No matter what installation fails

G

Guest

All I have hooked up is Video, HD, Optical drive, Floppy, Keyboard and
Mouse. ALL other devices are unhooked including USB. I had a friend running
Vista try installing using my HD and Video card in their computer and it
works fine. I tried brand new RAM, I even bought new Monitor that was
certified for Windows Vista, (gave me an excuse to upgrade to widescreen lol)
but it still didn't install..

So I know HD, Video, RAM, and Monitor are good and I still get the same
result.

I start installing Windows Vista Ultimate (full version), then it does its
first restart. Next I see on my screen Windows Vista is going to start for
the first time, I wait a minute or two then I get a blue screen for two
seconds indicating that the device driver gets stuck in an infinite loop,
usually being a problem with the driver itself or with the device driver
programming the hardware incorrectly. The technical infromation reads "stop:
(0x848da7e8, 0x0000000, 0x00000000, 0x00000000)" The computer restarts and I
have the option to go into Safe Mode, Start Normal etc. It doesn't matter
which one I choose, I get the blue screen each time.
What more can I try to make this work.

My System
ASUS P4P800 motherboard
478 Chipset
3.0 GHz
1 GB Ram
ATI Radeon X1600 video
Western Digital 250 Gig IDE HD
Floppy
 
C

Chad Harris

If it installed in your friend's PC but not yours, I would check your bios
settings, and uninstall each peace of hdw one by one.

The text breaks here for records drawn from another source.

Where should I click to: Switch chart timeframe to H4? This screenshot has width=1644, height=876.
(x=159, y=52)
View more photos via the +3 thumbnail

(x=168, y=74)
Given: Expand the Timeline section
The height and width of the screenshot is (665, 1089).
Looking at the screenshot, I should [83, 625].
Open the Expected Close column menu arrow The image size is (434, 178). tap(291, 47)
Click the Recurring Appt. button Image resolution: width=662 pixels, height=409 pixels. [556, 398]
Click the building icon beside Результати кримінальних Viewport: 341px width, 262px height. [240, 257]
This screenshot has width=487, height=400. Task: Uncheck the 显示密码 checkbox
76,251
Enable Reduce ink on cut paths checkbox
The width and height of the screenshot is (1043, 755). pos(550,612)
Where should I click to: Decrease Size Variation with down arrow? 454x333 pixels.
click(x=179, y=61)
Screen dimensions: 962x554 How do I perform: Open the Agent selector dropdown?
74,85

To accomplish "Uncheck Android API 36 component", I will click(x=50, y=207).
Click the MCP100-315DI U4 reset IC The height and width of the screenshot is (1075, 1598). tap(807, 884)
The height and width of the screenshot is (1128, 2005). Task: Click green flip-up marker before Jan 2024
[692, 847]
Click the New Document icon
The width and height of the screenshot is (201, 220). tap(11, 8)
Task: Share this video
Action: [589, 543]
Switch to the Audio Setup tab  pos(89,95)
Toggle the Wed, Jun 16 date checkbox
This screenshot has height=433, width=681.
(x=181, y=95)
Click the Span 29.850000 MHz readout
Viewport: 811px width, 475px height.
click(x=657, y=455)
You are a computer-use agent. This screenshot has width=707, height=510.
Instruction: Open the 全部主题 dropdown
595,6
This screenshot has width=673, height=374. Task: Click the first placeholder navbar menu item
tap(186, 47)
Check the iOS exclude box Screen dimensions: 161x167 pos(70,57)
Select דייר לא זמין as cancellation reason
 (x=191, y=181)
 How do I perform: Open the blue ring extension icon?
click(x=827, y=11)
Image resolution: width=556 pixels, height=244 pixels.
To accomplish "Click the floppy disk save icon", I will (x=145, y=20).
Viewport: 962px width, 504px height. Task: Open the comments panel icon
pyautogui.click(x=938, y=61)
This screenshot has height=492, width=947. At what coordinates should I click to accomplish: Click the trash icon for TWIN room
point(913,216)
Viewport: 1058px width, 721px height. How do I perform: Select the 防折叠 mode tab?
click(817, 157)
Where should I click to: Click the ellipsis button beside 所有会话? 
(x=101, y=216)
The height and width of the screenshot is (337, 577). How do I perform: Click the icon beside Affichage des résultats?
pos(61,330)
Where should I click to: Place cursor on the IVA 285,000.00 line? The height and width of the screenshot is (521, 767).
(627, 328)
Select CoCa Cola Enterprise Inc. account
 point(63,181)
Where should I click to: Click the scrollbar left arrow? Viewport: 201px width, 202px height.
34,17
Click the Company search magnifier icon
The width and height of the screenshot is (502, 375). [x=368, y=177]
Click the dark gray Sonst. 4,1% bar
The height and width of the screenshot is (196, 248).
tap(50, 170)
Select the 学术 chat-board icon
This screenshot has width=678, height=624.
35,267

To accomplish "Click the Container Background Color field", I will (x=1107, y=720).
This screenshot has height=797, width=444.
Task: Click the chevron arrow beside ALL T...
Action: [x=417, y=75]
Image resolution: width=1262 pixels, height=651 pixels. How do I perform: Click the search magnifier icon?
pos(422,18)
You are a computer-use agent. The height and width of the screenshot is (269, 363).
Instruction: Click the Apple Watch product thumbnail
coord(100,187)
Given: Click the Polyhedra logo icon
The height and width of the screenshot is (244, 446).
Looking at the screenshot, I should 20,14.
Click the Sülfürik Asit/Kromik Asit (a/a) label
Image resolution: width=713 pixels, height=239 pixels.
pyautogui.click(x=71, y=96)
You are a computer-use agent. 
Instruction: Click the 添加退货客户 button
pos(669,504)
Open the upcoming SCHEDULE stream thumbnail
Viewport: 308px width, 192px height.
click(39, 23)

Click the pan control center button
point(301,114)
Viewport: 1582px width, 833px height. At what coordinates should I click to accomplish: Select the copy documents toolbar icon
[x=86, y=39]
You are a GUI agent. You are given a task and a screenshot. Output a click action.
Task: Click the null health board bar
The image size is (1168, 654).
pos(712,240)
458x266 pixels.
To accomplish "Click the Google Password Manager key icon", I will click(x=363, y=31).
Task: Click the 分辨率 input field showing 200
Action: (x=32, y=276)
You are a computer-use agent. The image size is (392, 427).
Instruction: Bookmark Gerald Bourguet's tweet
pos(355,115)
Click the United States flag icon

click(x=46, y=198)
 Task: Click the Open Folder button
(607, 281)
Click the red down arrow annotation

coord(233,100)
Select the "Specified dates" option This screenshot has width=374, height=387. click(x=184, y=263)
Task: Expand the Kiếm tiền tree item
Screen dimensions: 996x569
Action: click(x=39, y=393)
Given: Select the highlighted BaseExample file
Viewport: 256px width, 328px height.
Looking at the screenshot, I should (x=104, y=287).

None of the other
hardware you have hooked up *should make any difference, but the only way
you'll know is to try.

CH
 
G

Guest

I looked for an updated BIOS, the most recent is a couple years old. I
figured it would have to be more recent if it was for Vista. I have never
updated a BIOS before so I'm a little concerned about doing it. Can I mess up
my computer bad?
 
J

JW

Just follow the instructions on the Vendor's Web site very closely. Some
MOBO vendors give you more than one option on how to update and you want to
pick and download the version that runs completely automatically. Then when
you run it you have to wait till it says is complete done because if you
stop it in the middle you can have major problems.
Nowadays most vendors MOBO BIOS update instructions tell you what you have
to do in order to recover if it does fail in the middle.